Las Vegas has by far the NFL’s least-talented cornerback group: Duke Shelley, David Long, Nate Hobbs, Brandon Facyson, Amik Robertson, Tyler Hall and fourth-round rookie Jakorian Bennett. Patrick Graham’s history – and any football observer’s common sense – suggests this defense will live in two-deep zone coverage in 2023.

Graham is one of the most creative coverage disguisers in the NFL, especially in his Cover 2 variations. With rangy safeties like Tre'von Moehrig and vastly underrated ex-Eagle Marcus Epps, plus a stalking linebacker like Divine Deablo, he can afford to be aggressive with his coverage rotations.

But even those will only work consistently if Las Vegas’ pass rush can impact quarterbacks while the rotations are still unfolding. With not much juice outside of Wilson up front inside, and with corners you can’t trust enough 1 on 1 to blitz, Graham is utterly dependent on his edge rushers.


Los Angeles Chargers Trey Pipkins

Los Angeles Chargers

RT Trey Pipkins

Think of Trey Pipkins as the representative for the Los Angeles Chargers' offensive line. Much rides on that group because new offensive coordinator Kellen Moore was brought in to craft more deep-intermediate throwing opportunities for Justin Herbert. For those, a quarterback needs time to throw.

▶ **SET PROBLEM**: Summarize the football passage in two sentences. The records are not needed for this.

▶ **SUPPLIED DATA**:
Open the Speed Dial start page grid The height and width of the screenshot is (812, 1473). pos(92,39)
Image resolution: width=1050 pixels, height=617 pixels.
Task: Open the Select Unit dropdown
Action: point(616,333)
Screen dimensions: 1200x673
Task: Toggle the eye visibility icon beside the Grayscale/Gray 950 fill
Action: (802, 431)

▶ **FULL RESPONSE**: Las Vegas has the NFL's least-talented cornerback group, so Patrick Graham's defense is expected to play two-deep zone coverage in 2023 and use aggressive Cover 2 rotations built around rangy safeties and linebacker Divine Deablo, but those rotations will only work consistently if the edge rushers pressure quarterbacks. For the Los Angeles Chargers, right tackle Trey Pipkins represents an offensive line that must give Justin Herbert time to throw on the deep-intermediate passes new offensive coordinator Kellen Moore was brought in to create.